Understanding Reinforcement Learning for Model Training, and future directions with GRAPE
Rohit Patel
TL;DR
The paper surveys the landscape of reinforcement learning for model training (RLMT), tracing a trajectory from supervised fine-tuning (SFT) and rejection sampling to policy-based methods such as REINFORCE, TRPO, PPO, GRPO, and DPO, all with an LLM-centric, first-principles treatment. It emphasizes practical, implementable formulations, clear connections to next-token generation, and stability mechanisms (baselines, KL penalties, clipping) while highlighting limitations of prior approaches (e.g., data efficiency, model collapse). Beyond established methods, the authors discuss emerging directions (RLAIF, curriculum learning, process supervision, self-play, debates, offline RL) and introduce GRAPE—a generalized framework that leverages modular rubrics, critiques, and optional reward models for scalable, transparent model alignment.
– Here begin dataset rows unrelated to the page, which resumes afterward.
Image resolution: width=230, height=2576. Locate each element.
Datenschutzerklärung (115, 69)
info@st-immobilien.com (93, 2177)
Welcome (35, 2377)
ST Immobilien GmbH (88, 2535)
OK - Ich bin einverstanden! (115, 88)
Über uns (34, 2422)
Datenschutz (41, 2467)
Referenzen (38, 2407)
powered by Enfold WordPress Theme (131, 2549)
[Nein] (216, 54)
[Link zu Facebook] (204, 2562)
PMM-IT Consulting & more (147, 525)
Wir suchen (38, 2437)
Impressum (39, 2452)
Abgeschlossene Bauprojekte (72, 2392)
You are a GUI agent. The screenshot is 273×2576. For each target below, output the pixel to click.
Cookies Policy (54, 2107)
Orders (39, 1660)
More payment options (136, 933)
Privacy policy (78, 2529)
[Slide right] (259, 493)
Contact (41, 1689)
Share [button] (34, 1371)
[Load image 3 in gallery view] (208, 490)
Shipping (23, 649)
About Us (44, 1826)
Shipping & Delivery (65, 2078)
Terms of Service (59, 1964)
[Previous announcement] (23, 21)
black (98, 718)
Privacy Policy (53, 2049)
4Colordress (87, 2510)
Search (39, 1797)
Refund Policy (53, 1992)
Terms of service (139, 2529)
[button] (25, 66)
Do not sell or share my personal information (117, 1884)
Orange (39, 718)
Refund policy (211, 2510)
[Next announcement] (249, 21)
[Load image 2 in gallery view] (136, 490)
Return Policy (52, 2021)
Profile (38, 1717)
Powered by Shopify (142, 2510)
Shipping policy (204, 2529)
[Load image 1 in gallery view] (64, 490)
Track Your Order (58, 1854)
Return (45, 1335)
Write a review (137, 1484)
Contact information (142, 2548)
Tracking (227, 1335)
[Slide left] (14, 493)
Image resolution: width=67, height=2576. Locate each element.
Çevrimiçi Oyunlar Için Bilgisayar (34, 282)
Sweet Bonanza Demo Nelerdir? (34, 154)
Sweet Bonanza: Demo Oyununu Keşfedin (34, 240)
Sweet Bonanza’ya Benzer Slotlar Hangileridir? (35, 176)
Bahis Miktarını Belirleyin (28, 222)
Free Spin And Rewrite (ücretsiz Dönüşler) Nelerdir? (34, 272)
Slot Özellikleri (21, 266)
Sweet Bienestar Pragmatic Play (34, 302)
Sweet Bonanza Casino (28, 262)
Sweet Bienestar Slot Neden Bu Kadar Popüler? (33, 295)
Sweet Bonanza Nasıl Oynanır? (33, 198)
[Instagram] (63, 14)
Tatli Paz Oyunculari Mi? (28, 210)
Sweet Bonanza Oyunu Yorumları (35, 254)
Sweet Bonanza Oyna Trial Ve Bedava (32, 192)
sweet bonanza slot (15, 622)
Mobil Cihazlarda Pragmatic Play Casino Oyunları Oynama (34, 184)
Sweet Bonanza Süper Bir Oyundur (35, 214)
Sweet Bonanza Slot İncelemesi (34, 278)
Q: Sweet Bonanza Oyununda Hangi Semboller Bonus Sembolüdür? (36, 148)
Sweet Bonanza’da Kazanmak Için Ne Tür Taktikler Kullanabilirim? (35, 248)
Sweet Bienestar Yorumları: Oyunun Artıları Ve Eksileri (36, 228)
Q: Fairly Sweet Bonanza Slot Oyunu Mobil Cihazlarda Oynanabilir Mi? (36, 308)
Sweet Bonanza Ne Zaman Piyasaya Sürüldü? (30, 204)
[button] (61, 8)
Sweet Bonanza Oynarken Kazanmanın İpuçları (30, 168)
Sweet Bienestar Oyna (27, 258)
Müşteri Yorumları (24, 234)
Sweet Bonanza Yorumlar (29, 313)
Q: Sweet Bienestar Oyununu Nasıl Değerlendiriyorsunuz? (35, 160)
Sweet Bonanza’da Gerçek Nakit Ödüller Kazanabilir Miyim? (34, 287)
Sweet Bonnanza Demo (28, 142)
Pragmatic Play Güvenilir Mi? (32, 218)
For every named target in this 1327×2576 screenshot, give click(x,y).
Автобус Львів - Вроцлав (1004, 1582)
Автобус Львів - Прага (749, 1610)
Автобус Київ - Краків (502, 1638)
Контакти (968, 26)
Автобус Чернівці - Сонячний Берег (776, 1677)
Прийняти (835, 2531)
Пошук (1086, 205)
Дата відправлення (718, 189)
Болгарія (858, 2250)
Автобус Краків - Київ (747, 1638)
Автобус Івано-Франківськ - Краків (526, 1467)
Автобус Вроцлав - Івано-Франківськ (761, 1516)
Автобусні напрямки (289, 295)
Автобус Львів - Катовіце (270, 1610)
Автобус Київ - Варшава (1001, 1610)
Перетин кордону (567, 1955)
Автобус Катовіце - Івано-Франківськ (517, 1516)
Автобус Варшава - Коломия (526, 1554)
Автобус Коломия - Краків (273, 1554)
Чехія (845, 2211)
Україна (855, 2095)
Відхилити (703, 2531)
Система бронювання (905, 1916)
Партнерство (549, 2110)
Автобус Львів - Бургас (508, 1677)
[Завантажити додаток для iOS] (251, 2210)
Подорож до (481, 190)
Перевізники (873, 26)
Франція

The work aims to provide a concrete, scalable roadmap for aligning large language models with human intent through progressively more nuanced feedback signals and iterative improvement, with GRAPE offering a flexible, plug-in approach for future research and deployment.
Abstract
This paper provides a self-contained, from-scratch, exposition of key algorithms for instruction tuning of models: SFT, Rejection Sampling, REINFORCE, Trust Region Policy Optimization (TRPO), Proximal Policy Optimization (PPO), Group Relative Policy Optimization (GRPO), and Direct Preference Optimization (DPO). Explanations of these algorithms often assume prior knowledge, lack critical details, and/or are overly generalized and complex. Here, each method is discussed and developed step by step using simplified and explicit notation focused on LLMs, aiming to eliminate ambiguity and provide a clear and intuitive understanding of the concepts. By minimizing detours into the broader RL literature and connecting concepts to LLMs, we eliminate superfluous abstractions and reduce cognitive overhead. Following this exposition, we provide a literature review of new techniques and approaches beyond those detailed. Finally, new ideas for research and exploration in the form of GRAPE (Generalized Relative Advantage Policy Evolution) are presented.